_PROVIDED DATA_:
▼
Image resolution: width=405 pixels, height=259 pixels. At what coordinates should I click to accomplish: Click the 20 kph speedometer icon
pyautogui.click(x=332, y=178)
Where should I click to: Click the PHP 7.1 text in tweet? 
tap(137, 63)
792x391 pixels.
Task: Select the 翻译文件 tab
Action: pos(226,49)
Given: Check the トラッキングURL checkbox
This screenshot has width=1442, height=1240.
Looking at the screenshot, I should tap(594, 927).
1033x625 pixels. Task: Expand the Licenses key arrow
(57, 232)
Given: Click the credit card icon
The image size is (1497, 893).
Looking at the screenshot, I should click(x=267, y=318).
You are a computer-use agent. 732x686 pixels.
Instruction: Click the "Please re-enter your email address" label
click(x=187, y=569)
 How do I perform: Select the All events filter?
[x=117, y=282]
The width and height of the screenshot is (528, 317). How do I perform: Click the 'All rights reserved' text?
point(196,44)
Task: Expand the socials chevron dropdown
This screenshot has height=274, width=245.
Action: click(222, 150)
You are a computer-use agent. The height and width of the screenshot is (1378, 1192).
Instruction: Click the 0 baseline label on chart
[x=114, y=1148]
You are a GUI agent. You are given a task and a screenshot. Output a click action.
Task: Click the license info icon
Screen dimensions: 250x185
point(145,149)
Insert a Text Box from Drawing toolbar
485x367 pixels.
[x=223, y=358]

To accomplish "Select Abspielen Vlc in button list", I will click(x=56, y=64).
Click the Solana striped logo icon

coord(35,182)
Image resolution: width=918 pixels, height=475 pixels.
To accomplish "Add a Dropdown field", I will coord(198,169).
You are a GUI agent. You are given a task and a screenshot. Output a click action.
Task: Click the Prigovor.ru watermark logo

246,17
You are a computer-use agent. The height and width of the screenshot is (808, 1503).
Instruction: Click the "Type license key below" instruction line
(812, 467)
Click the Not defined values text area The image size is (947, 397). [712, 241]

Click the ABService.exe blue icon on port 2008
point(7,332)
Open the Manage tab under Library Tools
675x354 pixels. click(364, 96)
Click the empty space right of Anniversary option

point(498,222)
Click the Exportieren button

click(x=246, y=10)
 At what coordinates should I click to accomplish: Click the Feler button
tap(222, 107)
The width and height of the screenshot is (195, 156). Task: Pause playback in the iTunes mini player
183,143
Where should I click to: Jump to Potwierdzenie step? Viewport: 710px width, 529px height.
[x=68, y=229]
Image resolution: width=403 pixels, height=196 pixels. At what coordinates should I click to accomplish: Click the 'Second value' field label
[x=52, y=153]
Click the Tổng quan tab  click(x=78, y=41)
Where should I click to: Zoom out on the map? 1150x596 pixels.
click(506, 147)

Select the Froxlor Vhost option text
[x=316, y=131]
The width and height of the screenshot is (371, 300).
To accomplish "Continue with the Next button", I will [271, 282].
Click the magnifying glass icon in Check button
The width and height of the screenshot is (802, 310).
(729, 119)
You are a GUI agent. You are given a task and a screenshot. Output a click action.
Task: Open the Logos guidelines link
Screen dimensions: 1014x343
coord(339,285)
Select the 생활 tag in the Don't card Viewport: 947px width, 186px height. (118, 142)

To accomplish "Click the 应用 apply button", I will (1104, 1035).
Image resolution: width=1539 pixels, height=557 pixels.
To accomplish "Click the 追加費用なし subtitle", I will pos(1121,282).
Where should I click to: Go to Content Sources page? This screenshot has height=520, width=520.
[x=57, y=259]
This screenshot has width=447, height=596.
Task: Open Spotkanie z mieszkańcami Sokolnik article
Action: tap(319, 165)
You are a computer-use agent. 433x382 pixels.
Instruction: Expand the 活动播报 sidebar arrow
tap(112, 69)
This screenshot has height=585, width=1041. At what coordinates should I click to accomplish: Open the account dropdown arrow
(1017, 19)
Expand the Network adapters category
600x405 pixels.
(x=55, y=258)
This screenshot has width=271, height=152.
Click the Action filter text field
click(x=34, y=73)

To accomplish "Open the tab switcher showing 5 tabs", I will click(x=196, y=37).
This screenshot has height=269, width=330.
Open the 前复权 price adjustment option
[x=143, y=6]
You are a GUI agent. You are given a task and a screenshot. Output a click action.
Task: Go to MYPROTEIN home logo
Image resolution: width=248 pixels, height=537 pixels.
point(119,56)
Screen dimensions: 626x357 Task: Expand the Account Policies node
▲
Word for word, write out every record.

_WRITTEN ANSWER_:
Image resolution: width=405 pixels, height=259 pixels. At what coordinates should I click to accomplish: Click the 20 kph speedometer icon
pyautogui.click(x=332, y=178)
Where should I click to: Click the PHP 7.1 text in tweet? 
tap(137, 63)
792x391 pixels.
Task: Select the 翻译文件 tab
Action: pos(226,49)
Given: Check the トラッキングURL checkbox
This screenshot has width=1442, height=1240.
Looking at the screenshot, I should tap(594, 927).
1033x625 pixels. Task: Expand the Licenses key arrow
(57, 232)
Given: Click the credit card icon
The image size is (1497, 893).
Looking at the screenshot, I should click(x=267, y=318).
You are a computer-use agent. 732x686 pixels.
Instruction: Click the "Please re-enter your email address" label
click(x=187, y=569)
 How do I perform: Select the All events filter?
[x=117, y=282]
The width and height of the screenshot is (528, 317). How do I perform: Click the 'All rights reserved' text?
point(196,44)
Task: Expand the socials chevron dropdown
This screenshot has height=274, width=245.
Action: click(222, 150)
You are a computer-use agent. The height and width of the screenshot is (1378, 1192).
Instruction: Click the 0 baseline label on chart
[x=114, y=1148]
You are a GUI agent. You are given a task and a screenshot. Output a click action.
Task: Click the license info icon
Screen dimensions: 250x185
point(145,149)
Insert a Text Box from Drawing toolbar
485x367 pixels.
[x=223, y=358]

To accomplish "Select Abspielen Vlc in button list", I will click(x=56, y=64).
Click the Solana striped logo icon

coord(35,182)
Image resolution: width=918 pixels, height=475 pixels.
To accomplish "Add a Dropdown field", I will coord(198,169).
You are a GUI agent. You are given a task and a screenshot. Output a click action.
Task: Click the Prigovor.ru watermark logo

246,17
You are a computer-use agent. The height and width of the screenshot is (808, 1503).
Instruction: Click the "Type license key below" instruction line
(812, 467)
Click the Not defined values text area The image size is (947, 397). [712, 241]

Click the ABService.exe blue icon on port 2008
point(7,332)
Open the Manage tab under Library Tools
675x354 pixels. click(364, 96)
Click the empty space right of Anniversary option

point(498,222)
Click the Exportieren button

click(x=246, y=10)
 At what coordinates should I click to accomplish: Click the Feler button
tap(222, 107)
The width and height of the screenshot is (195, 156). Task: Pause playback in the iTunes mini player
183,143
Where should I click to: Jump to Potwierdzenie step? Viewport: 710px width, 529px height.
[x=68, y=229]
Image resolution: width=403 pixels, height=196 pixels. At what coordinates should I click to accomplish: Click the 'Second value' field label
[x=52, y=153]
Click the Tổng quan tab  click(x=78, y=41)
Where should I click to: Zoom out on the map? 1150x596 pixels.
click(506, 147)

Select the Froxlor Vhost option text
[x=316, y=131]
The width and height of the screenshot is (371, 300).
To accomplish "Continue with the Next button", I will [271, 282].
Click the magnifying glass icon in Check button
The width and height of the screenshot is (802, 310).
(729, 119)
You are a GUI agent. You are given a task and a screenshot. Output a click action.
Task: Open the Logos guidelines link
Screen dimensions: 1014x343
coord(339,285)
Select the 생활 tag in the Don't card Viewport: 947px width, 186px height. (118, 142)

To accomplish "Click the 应用 apply button", I will (1104, 1035).
Image resolution: width=1539 pixels, height=557 pixels.
To accomplish "Click the 追加費用なし subtitle", I will pos(1121,282).
Where should I click to: Go to Content Sources page? This screenshot has height=520, width=520.
[x=57, y=259]
This screenshot has width=447, height=596.
Task: Open Spotkanie z mieszkańcami Sokolnik article
Action: tap(319, 165)
You are a computer-use agent. 433x382 pixels.
Instruction: Expand the 活动播报 sidebar arrow
tap(112, 69)
This screenshot has height=585, width=1041. At what coordinates should I click to accomplish: Open the account dropdown arrow
(1017, 19)
Expand the Network adapters category
600x405 pixels.
(x=55, y=258)
This screenshot has width=271, height=152.
Click the Action filter text field
click(x=34, y=73)

To accomplish "Open the tab switcher showing 5 tabs", I will click(x=196, y=37).
This screenshot has height=269, width=330.
Open the 前复权 price adjustment option
[x=143, y=6]
You are a GUI agent. You are given a task and a screenshot. Output a click action.
Task: Go to MYPROTEIN home logo
Image resolution: width=248 pixels, height=537 pixels.
point(119,56)
Screen dimensions: 626x357 Task: Expand the Account Policies node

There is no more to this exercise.